Parece inevitable buscar el amparo de ciertas analogías para anclar el vértigo que produce un texto de la intensidad de Ciencias ocultas, y así es posible, por ejemplo, pensar que la novela de Wilson, como aquel cuento de Jorge Luis Borges ambientado en el interior profundo de la República Oriental, es una metáfora del insomnio, de la minuciosidad que da el insomnio a la percepción de los ambientes. En última instancia, este insomnio no es arbitrario, ya que retoma una de las líneas argumentales más claras (y más desoladoras) del libro, y remite, a su vez, a la manera en que, como lectores, hemos de abordarlo. Como las variaciones compuestas por Bach para el conde Hermann Carl von Keyserlingk, la novela de Wilson es música para insomnes: ya James Joyce había dicho que su Finnegans Wake (1939), una obra acaso sí de alguna manera ilegible, que había sido compuesto para un “lector ideal que sufre de un insomnio ideal”.

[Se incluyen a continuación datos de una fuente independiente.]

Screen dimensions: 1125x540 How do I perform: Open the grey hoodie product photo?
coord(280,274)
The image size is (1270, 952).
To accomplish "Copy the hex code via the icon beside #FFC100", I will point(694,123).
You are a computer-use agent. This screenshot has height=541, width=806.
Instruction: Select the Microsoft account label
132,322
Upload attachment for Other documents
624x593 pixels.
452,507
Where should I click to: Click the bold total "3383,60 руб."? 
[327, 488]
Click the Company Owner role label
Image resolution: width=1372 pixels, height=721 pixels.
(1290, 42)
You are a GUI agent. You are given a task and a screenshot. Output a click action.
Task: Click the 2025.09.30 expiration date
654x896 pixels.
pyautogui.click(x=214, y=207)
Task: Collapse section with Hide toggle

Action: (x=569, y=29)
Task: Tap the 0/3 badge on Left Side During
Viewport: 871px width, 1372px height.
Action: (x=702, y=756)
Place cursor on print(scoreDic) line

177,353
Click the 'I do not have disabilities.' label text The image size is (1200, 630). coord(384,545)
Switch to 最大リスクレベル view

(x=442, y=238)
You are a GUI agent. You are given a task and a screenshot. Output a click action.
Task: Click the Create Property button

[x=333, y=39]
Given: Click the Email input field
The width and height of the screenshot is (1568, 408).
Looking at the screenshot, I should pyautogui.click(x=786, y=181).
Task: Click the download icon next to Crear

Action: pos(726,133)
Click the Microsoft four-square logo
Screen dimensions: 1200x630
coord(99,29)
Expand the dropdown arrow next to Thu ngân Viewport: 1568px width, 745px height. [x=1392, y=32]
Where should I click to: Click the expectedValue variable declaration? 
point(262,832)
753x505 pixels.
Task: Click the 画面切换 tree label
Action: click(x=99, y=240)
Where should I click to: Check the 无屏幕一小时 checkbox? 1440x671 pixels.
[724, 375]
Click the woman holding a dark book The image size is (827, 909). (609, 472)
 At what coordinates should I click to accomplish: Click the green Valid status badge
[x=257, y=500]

Algún lector habrá recordado también La vida, instrucciones de uso (Georges Perec, 1978), que prolifera como una larga descripción de un edificio de apartamentos; lo más interesante de Ciencias ocultas en este sentido no es su manera minuciosa o su producción a escala de lo que hizo Perec en más de 600 páginas, sino la modulación hacia el weird propuesta por uno de los términos a los que tienden tantas descripciones y relatos derivados de estas: historias de dioses antiguos que esperan en las profundidades del mar, durmiendo y no-muertos, alargando sus tentáculos para enroscarlos alrededor de los mástiles de tantos barcos, entre incautos y fascinados por el llamado ineludible (y no sigo porque está claro a dónde voy). Este costado enciclopédico del weird (casi total, diría, dado el espectro enorme de referencias y conexiones temáticas que hace la novela) es quizá la propuesta conceptual más importante del libro, que le da un lugar singular y destacadísimo en el panorama de la literatura latinoamericana contemporánea.

Precisamente, es una serie de modulaciones específicas del weird (es decir, de lo inquietante, sin ser del todo de horror, de la especulación con la maravilla, que no es del todo ciencia ficción, del relato alucinante o mágico, que no es del todo fantasía) lo que late en el corazón de la narrativa latinoamericana más reciente, y lo viene siendo, además, desde hace ya cierto tiempo, aunque sólo en el último par de años ha terminado de salir a la luz. Y lo ha hecho con la obra de Mike Wilson, pero también con la del colombiano Luis Carlos Barragán, la ecuatoriana Solange Rodríguez Pappe, el uruguayo Pablo Dobrinin, los chilenos Jorge Baradit y Álvaro Bisama y la boliviana Liliana Colanzi, por nombrar sólo un puñado.

Ciencias ocultas. Mike Wilson. Fiordo, Buenos Aires, 2019. 128 páginas.